Piazza Gondar, sopralluogo del consigliere del II Municipio Massimo Inches

Il consigliere del Pdl denuncia un accampamento abusivo di tre stranieri tra la vegetazione
Enzo Luciani - 16 Luglio 2009

I cittadini residenti nel quartiere Africano hanno chiesto l’intervento del consigliere Massimo Inches, (funzionario della polizia municipale e commissario per la sicurezza) perché preoccupati per la presenza di lavavetri romeni, nell’incrocio semaforico di viale Somalia – piazza Gondar, dove giorni fa è avvenuto il tentativo di violenza ai danni di una giornalista Rai.

Gli stessi cittadini avevano già segnalato le loro preoccupazioni all’inizio dell’anno ed Inches, il 26 Gennaio, aveva depositato presso gli uffici del 2° municipio una proposta di impegnare il Presidente ad attivarsi presso il Comando della Polizia Municipale, per effettuare un’azione di contrasto contro i lavavetri presenti proprio in piazza Gondar e viale Somalia. Richiesta rimasta, tuttavia, inascoltata.

La mattina del 15 luglio Massimo Inches è andato a fare un’ispezione sul luogo segnalato. "Ho trovato – racconta il consigliere – tre cittadini romeni, accampati a pochi metri dallo svincolo della circonvallazione Salaria direzione piazza Gondar, nascosti da una fitta vegetazione, alberi di oleandri e piante selvatiche, due dei quali fuggivano; il terzo si fermava, esibendo una carta d’identità romena, pensando che fossi in servizio, e giustificando l’allontanamento degli altri stranieri in quanto preoccupati, perché il lavavetri arrestato “avrebbe fatto un grande errore”.Raccontava che si sono insediati da tre mesi e che alcuni di loro raccolgono il rame per rivenderlo ad un magazzino a Pietralata; hanno scelto questo luogo perché poco distante vi è una fontanella per attingere l’acqua, ed all’incrocio semaforico riescono a rimediare un pò di denaro, lavando i vetri agli automobilisti. Nel gruppo non vi sono donne. Intorno all’insediamento vi era la solita grande quantità di immondizia, suppellettili, coperte, valigie, carrelli, cavi elettrici, sparsi ovunque, con il solito immancabile cattivo odore che denotava l’utilizzo della zona anche come latrina".

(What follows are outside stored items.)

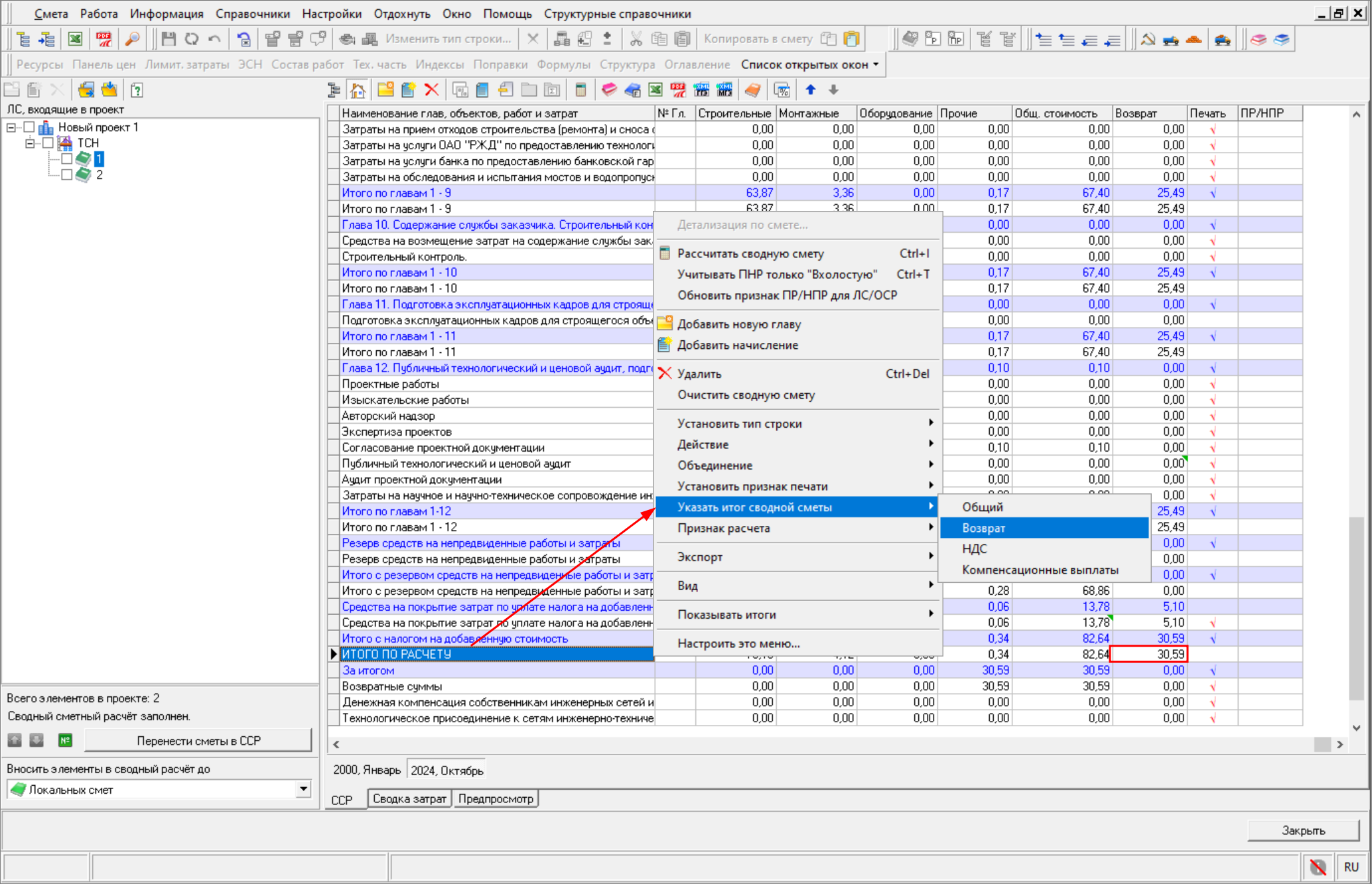This screenshot has height=884, width=1372.
Task: Click the magnifier search icon
Action: [x=133, y=39]
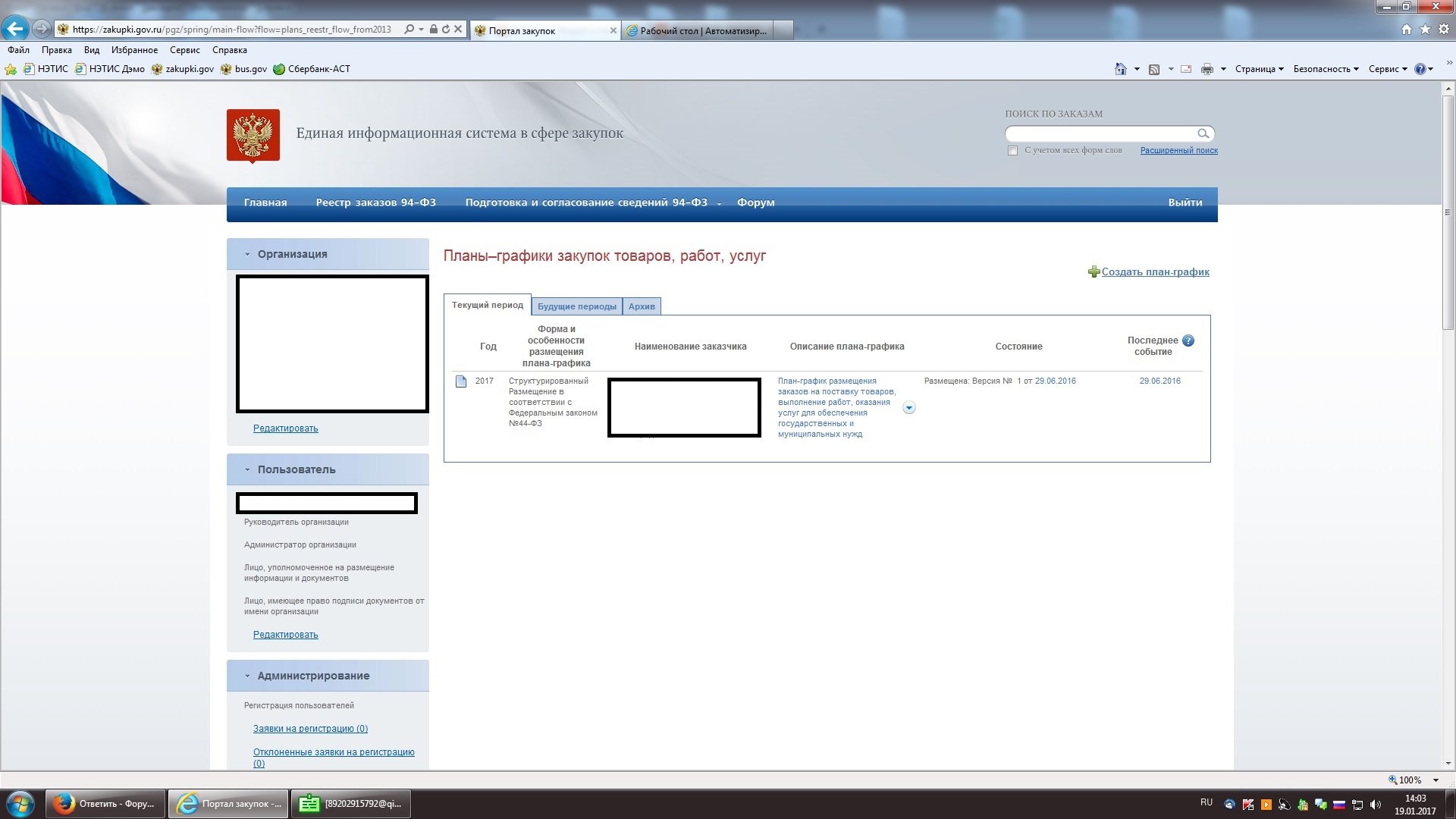Switch to the Будущие периоды tab
The width and height of the screenshot is (1456, 819).
pos(576,306)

"Consigliavo al cittadino romeno – prosegue Inches –  di chiedere ospitalità, con i suoi amici, presso la vecchia Fiera di Roma in via Cristoforo Colombo, perché è inaccettabile che possano continuare a vivere come uomini delle caverne, contribuendo ad aumentare il degrado e la preoccupazioni dei nostri concittadini. Dal suo sguardo ho capito che il mio suggerimento si rivelerà inutile. Intanto cresce anche la polemica e la rabbia dei residenti della zona Porta Pia Corso Italia, dove prosegue l’occupazione dei sottopassaggi pedonali e vie di fuga ad opera di trans brasiliani, cittadini marocchini e sbandati, con frequentazioni di ragazzi italiani, rendendo pericolosa ed insicura tutta la zona".

"Dopo le mie numerose e continue segnalazioni a tutte le Autorità ed Istituzioni interessate, cui non è stato dato alcun seguito, mi sono ripromesso che, in caso episodi di violenza come già capitato alla giornalista Rai, consegnerò copia di tutto il mio corposo archivio presso la Procura della Repubblica di Roma, per valutare eventuali comportamenti omissivi".

"In questa situazione di anarchia  dove tutto è permesso, potrebbe venirsi a creare quella situazione di giustizia fai da te, magari da parte di familiari di eventuali vittime, che impensierisce il Sindaco Alemanno e che rappresenterebbe il fallimento delle nostre promesse pre-elettorali sulla sicurezza e legalità nella nostra Città, cui mi auguro -conclude Inches – di non dover mai arrivare".